Deponieren, wo die Grenze ist
Ein Tag der „Aussprachen“: Was dem türkischen Botschafter im Außenamt mitgeteilt wurde und was der Kanzler mit Vertretern der Islamischen Glaubensgemeinschaft besprach.
WIEN. Sowohl im Kanzler- als auch im Außenamt gingen Donnerstagnachmittag heikle Treffen über die Bühne: Kanzler Christian Kern (SPÖ) empfing Vertreter der Islamischen Glaubensgemeinschaft zu einer „Aussprache“, kurz darauf trat Hasan Göğüş, türkischer Botschafter in Österreich, zu einer „Aussprache“im Außenamt an. Außenminister Sebastian Kurz (ÖVP) hatte den Botschafter ins Ministerium zitieren lassen – weil man Klarheit haben wolle, „in welche Richtung sich die Türkei entwickelt“, aber auch um dagegen zu protestieren, dass Pro-Erdoğan-Demonstranten in Österreich offenbar direkt aus Ankara gesteuert worden seien.

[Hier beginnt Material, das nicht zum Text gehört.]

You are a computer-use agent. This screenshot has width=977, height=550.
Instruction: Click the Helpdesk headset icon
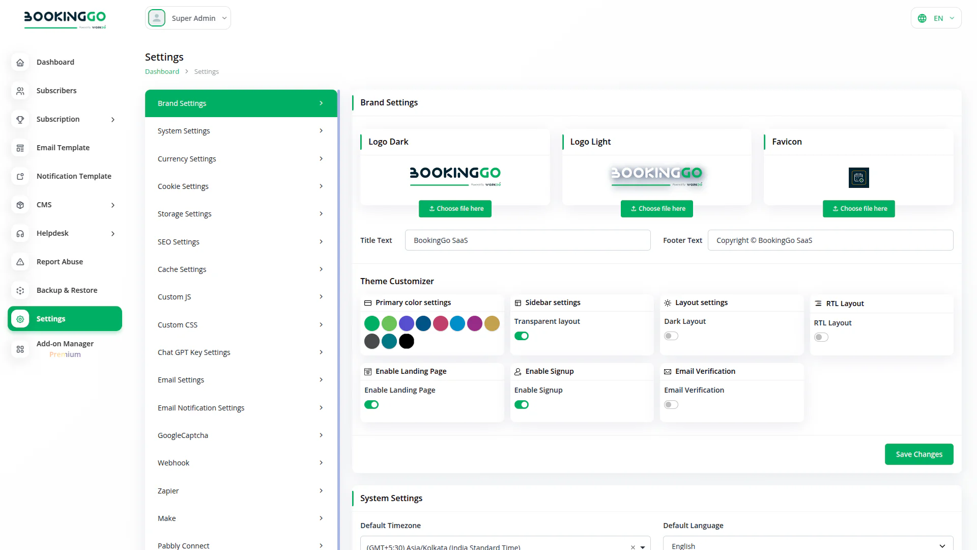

Göğüş hatte sich vor dem Treffen in einem Brief an die Medien bitter über die „voreingenommene und unfaire“österreichische Kritik an der Türkei beschwert. „Ein solches Verhalten könnte auch Unterstützung für die Putschisten bedeuten“, hatte der Diplomat gemeint.
Unverständlich ist für ihn auch der große politische Ärger über die von der Erdoğan-nahen Union Europäisch-Türkischer Demokraten (UETD) organisierten Demonstrationen. Göğüş: „Wir hätten erwartet, dass nicht nur türkischstämmige Bürger, sondern auch unsere österreichischen Freunde sich mit Fahnen in der Hand den Protesten überall auf der Welt angeschlossen hätten.“Die Demos, für die sich Erdoğan-Anhänger in türkische Fahnen gehüllt hatten und „Allah akbar“-Rufe (Allah ist groß) erschallen ließen, bezeichnete der türkische Botschafter als „lobenswerte Handlungen“. Zur Demolierung eines kurdischen Lokals in Wien äußerte er sich nicht.
Schon Anfang der Woche hatte der türkische Botschafter in einem „Kurier“-Interview hellhörig gemacht. Zu den nach dem gescheiterten Putsch sofort einsetzenden Säuberungsaktionen in der Türkei erklärte er, dass diese schon länger vorbereitet gewesen seien: „Die Namen waren bekannt, auch im Militär.“Und weiter: „Deswegen gab es ja den Putsch auch, weil sie wussten, dass gegen sie vorgegangen wird.“
Der „Austausch“am Donnerstag im Außenamt dauerte zwei Stunden, mit Göğüş sprachen der Leiter des Völkerrechtsbüros und der Leiter der Sektion Europa. Ein Telefongespräch zwischen Kurz, der derzeit in den USA ist, und Göğüş sollte folgen. Der Sprecher des Außenministers teilte nach dem Treffen mit, Österreich habe u.a. deponiert, dass die Einführung der Todesstrafe in der EU nicht gehe. Hauptpunkt seien aber die Demonstrationen gewesen. Man habe den Botschafter „darauf hingewiesen“, dass eine Einflussnahme aus der Türkei nicht akzeptiert werde: „Uns war das Signal wichtig, dass wir einmal deponieren, wo die Grenze ist.“
Das war auch Anliegen von Kanzler Kern bei seinem Zusammentreffen mit Vertretern der Islamischen Glaubensgemeinschaft und ihrer türkischen Trägervereine wie Atib und der Union Islamischer Kulturzentren. Zu den Ausschreitungen bei den Pro-Erdoğan-Kundgebungen in Wien sagte Kern: „Wir müssen erklären, dass solche Phänomene den Interessen der türkischen Mitbürger massiv schaden.“Den Islam-Vertretern dürfte der Ernst der Lage bewusst sein – und dass sie intern einiges zu tun haben. Vereinbart wurde, dass es eine gemeinsame Erklärung geben werde, „die von der Glaubensgemeinschaft verbreitet wird“, sagte Kern. Wichtig sei, dass „Moslems von Moslems adressiert werden“.